(Collected data entries)
-- -- --

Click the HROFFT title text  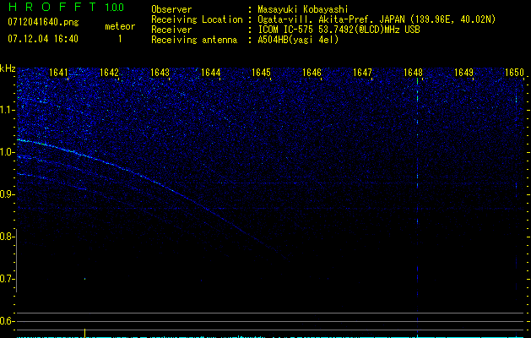52,7
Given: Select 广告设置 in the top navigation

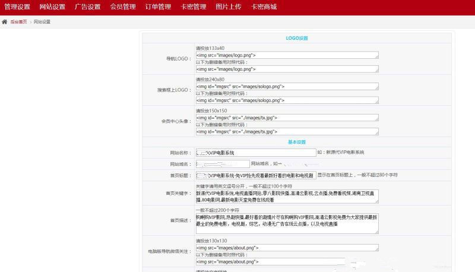Looking at the screenshot, I should pyautogui.click(x=87, y=7).
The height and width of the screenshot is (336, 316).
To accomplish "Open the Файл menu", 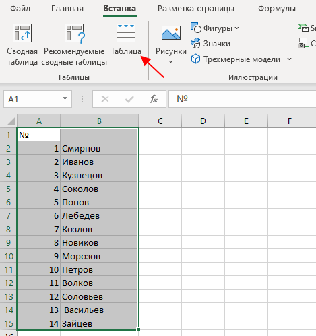I will click(20, 9).
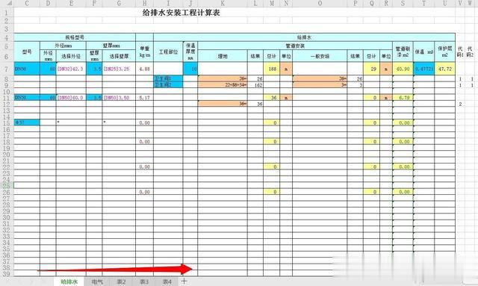Click the 管道安装 header cell

(295, 46)
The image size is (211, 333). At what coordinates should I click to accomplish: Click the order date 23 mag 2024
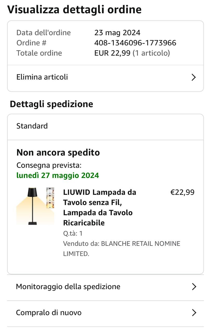117,33
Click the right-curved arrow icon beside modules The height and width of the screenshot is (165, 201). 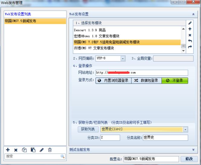point(190,47)
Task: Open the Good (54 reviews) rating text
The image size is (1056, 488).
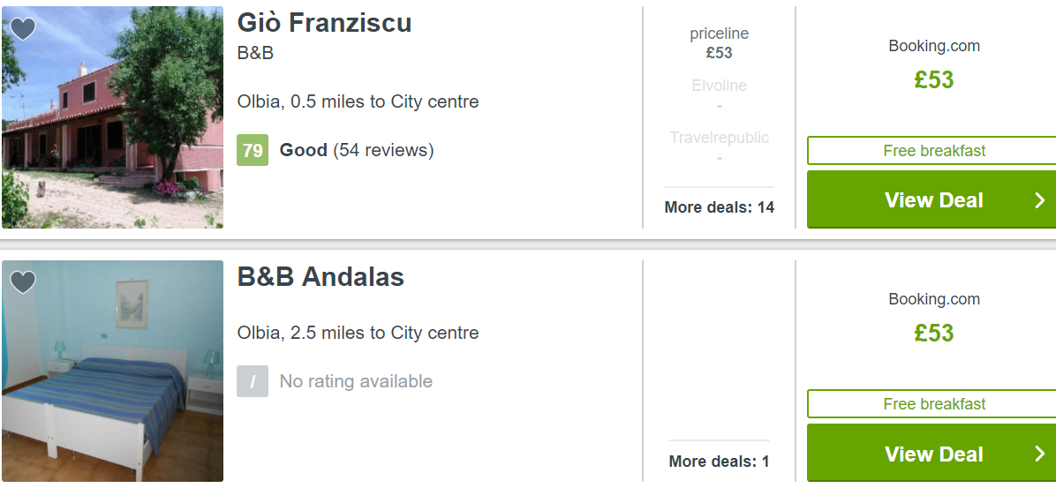Action: (x=357, y=149)

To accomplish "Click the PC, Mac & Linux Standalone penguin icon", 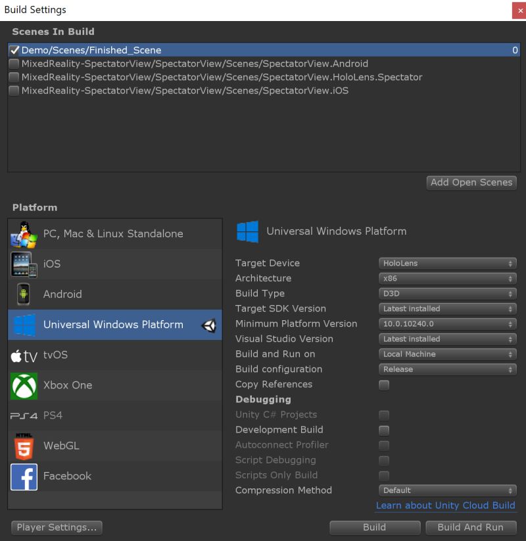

-- -- --

## TASK GOAL
Say again, word for word, every line from the one with "Task: Open the Good (54 reviews) rating text" through the last line of the data above, minus the pictures.

## ANSWER BELOW
Task: Open the Good (54 reviews) rating text
The image size is (1056, 488).
Action: (x=357, y=149)

To accomplish "Click the PC, Mac & Linux Standalone penguin icon", 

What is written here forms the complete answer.